A relação entre as conquistas territoriais israelenses e a Torá refletiu-se numa figura secular como David Ben-Gurion quando afirmou “que a Bíblia constitui o sacrossanto título de propriedade dos ‘judeus’ com respeito à Palestina […] com uma genealogia de 3.500 anos “. Na Torá os mapas não são delimitados, mas sim populações com fronteiras difusas e dinâmicas, muito diferentes do controle exercido por um Estado-nação moderno. As fronteiras traçadas nos protectorados britânicos do século XX são aquelas que ambas as populações reivindicaram.
Os políticos israelitas defenderam um duplo padrão ao exaltar as suas liberdades públicas, ao mesmo tempo que transgrediam os direitos na Palestina. A tolerância religiosa do Estado de Israel de natureza confessional foi destacada e o seu texto sagrado foi explorado para endossar as suas expansões territoriais. Movimentos de colonização como o movimento sionista exploraram a Bíblia como documento legitimador para as suas conquistas contra povos para os quais esse texto não tinha a mesma autoridade. A aplicação da cosmovisão desta obra a um povo que não a apreendeu como categoria de autoridade é um exemplo de imperialismo político e religioso.
O general israelense Moshe Dayan, considerado um herói da guerra de 1967 em seu país, expressou o sonho imperial de um grande Israel em seu livro, Um novo mapa, outras relações, em 1969, cito: “Não abandonámos o nosso sonho e não esquecemos a nossa lição. Voltamos à montanha, ao berço do nosso povo, à herança do Patriarca, à terra dos Juízes e à força da Casa de David. Voltamos a Hebron (Al-Khalil) e Schem (Nablus), a Belém e Anatote, a Jericó e aos vaus do Jordão em Adam Hair.”
O pensamento imperial israelita manteve a sua estratégia de “aliança minoritária” para chegar a acordo com grupos minoritários na região. A sua preferência no Médio Oriente não foi a preeminência árabe ou muçulmana, pelo contrário, procura uma área de diversidade étnica, religiosa e cultural; evitar a possibilidade do pan-arabismo ou de uma união do mundo árabe. Fortalecer diferenças como os persas, os turcos, os curdos, os judeus e os cristãos maronitas do Líbano; aventurar-se nos assuntos internos dos países árabes, fazendo acordos com as referidas minorias étnicas ou religiosas. Este pensamento expansionista está em linha com a expansão territorial e a expulsão da maioria dos palestinianos da Faixa de Gaza e da Cisjordânia.

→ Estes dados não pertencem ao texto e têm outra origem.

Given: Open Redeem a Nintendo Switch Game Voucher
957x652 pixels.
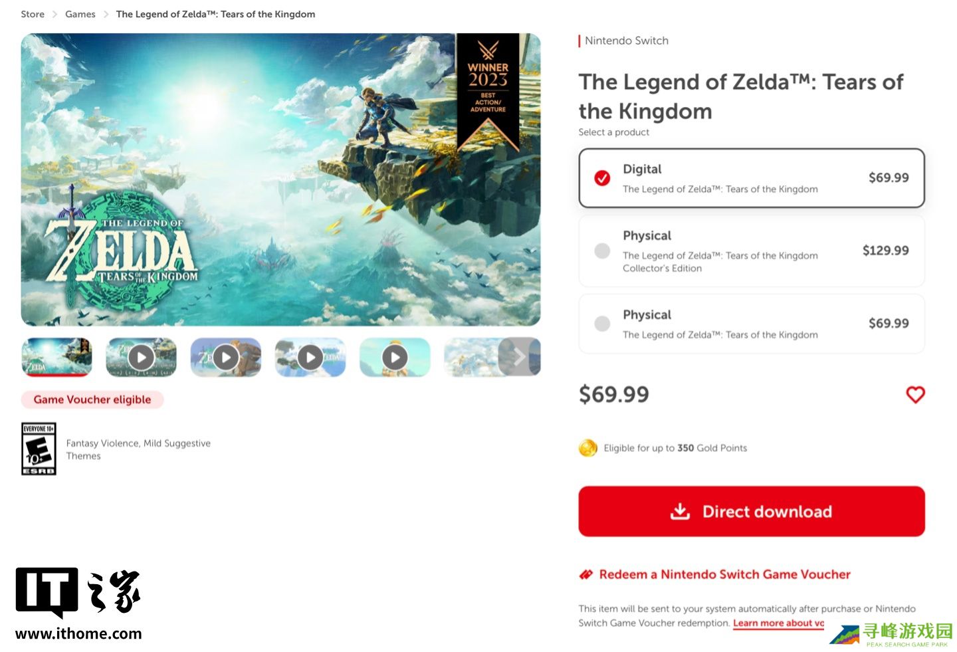Looking at the screenshot, I should click(x=724, y=574).
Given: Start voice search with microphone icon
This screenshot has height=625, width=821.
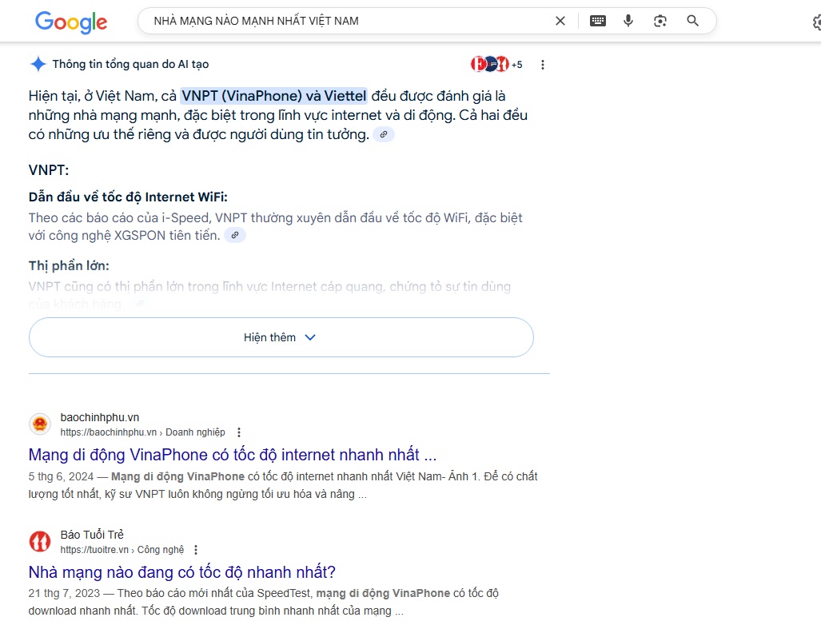Looking at the screenshot, I should pyautogui.click(x=628, y=21).
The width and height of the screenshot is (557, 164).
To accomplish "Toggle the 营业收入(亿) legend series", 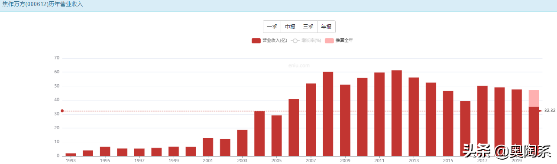I will (269, 40).
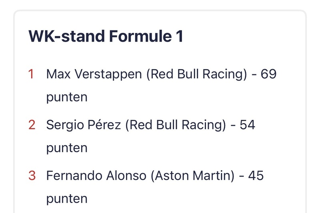
Task: Click Red Bull Racing in Pérez's row
Action: [x=176, y=125]

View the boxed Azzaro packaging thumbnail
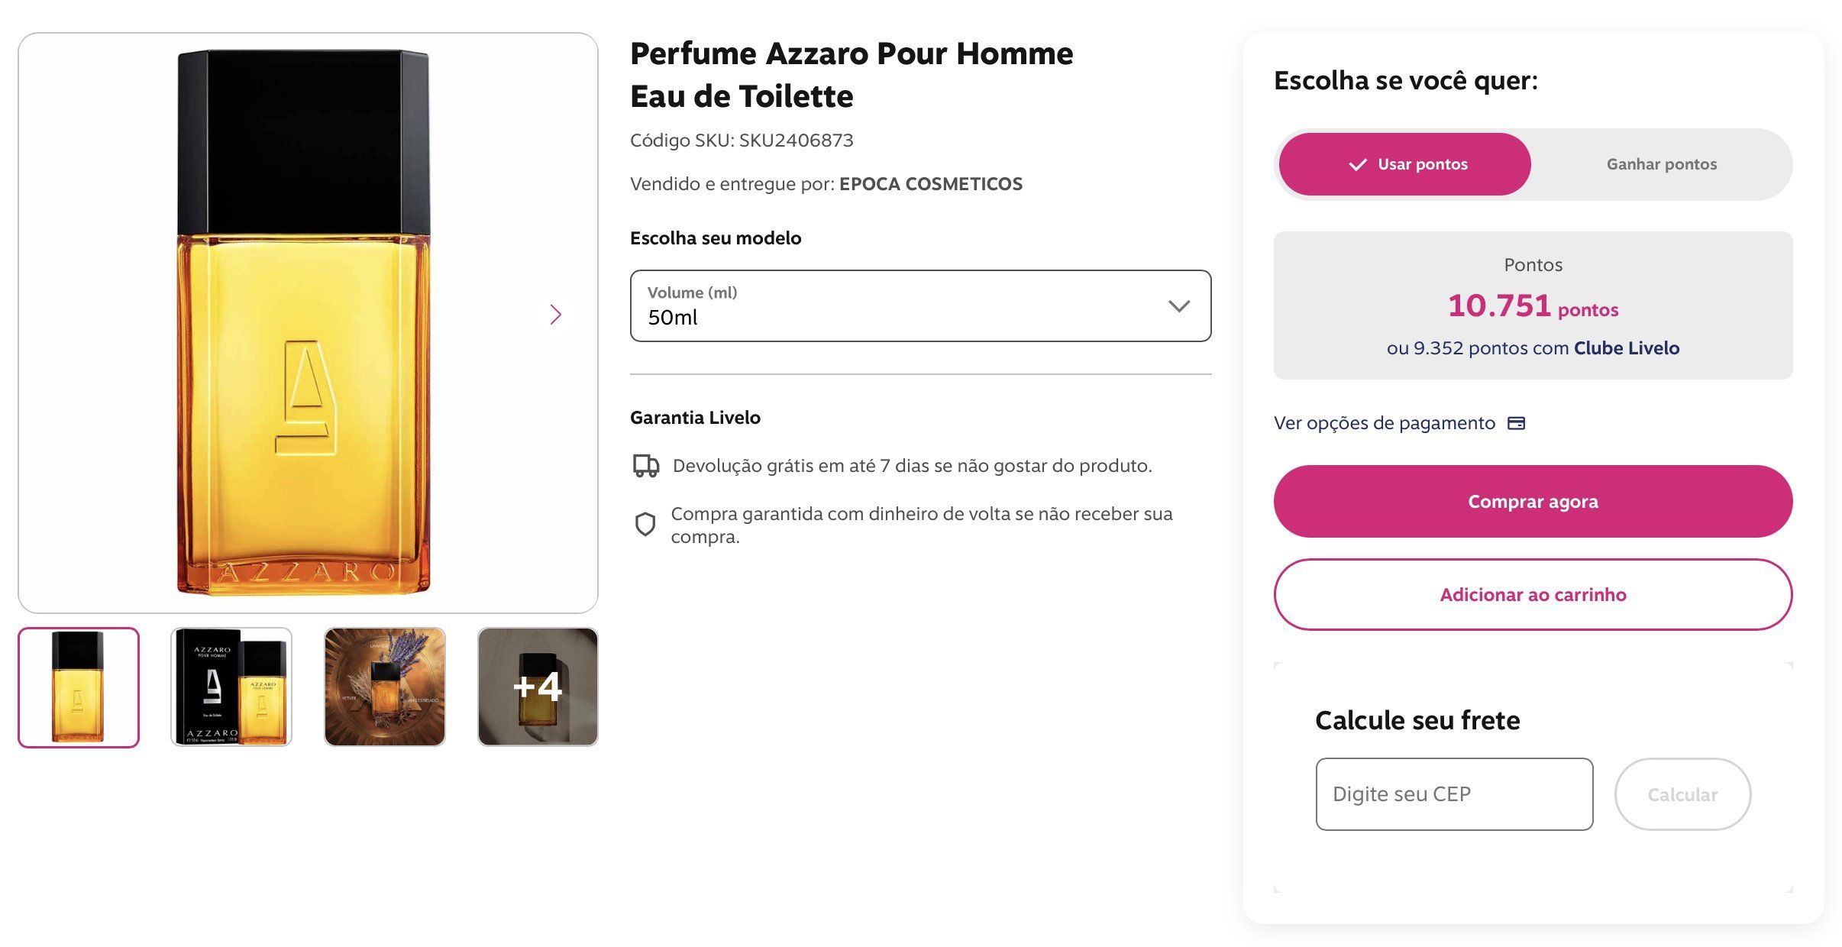pyautogui.click(x=231, y=687)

A luta palestina de gênero, classe e nacional
A resistência palestiniana recebeu influências estratégicas e ideológicas de modelos do terceiro mundo e de esquerda. Esses movimentos de independência, de revolução socialista ou de intransigência contra a interferência dos EUA, foram, em primeiro lugar, a Argélia, depois o Vietname, Cuba e a China. Embora estes países tivessem um padrão de não serem totalmente pró-soviéticos, a verdade é que se posicionaram no caminho oposto aos interesses americanos. Portanto, seu perfil estava mais relacionado à era da descolonização e ao chamado Terceiro Mundo. No entanto, a OLP explorou todo o seu potencial político e militar, dentro de certos limites.
Ao mesmo tempo, o movimento não possuía paradigmas precedentes que pudessem ser efetivamente aplicáveis à sua realidade. Isto significa que estes modelos não se assemelhavam à situação palestina para aplicar os mesmos arquétipos de emancipação nacional. A concepção anterior do objectivo da independência – a eliminação da presença sionista da Palestina histórica – foi reformulada em 1969 com o conceito complementar de um “Estado democrático secular”, que substituiria o exclusivista das administrações israelitas.
Desde 1967, os palestinos associam a sua luta ao que aconteceu no Vietname, na Argélia, em Cuba e na África negra. Esta inovação de perspectiva deveu-se tanto à ascensão de uma consciência política global como à luta universal contra o colonialismo e o imperialismo. A excessiva interferência das potências da área, somada às disputas geradas pela Guerra Fria – contexto regional e global – influenciaram a questão da Palestina. Portanto, devemos analisar até que ponto cada fator o fez. A nível internacional, os Estados Unidos, juntamente com Israel e, em menor medida, a Jordânia, desafiaram consistentemente o estabelecimento de um Estado palestiniano independente.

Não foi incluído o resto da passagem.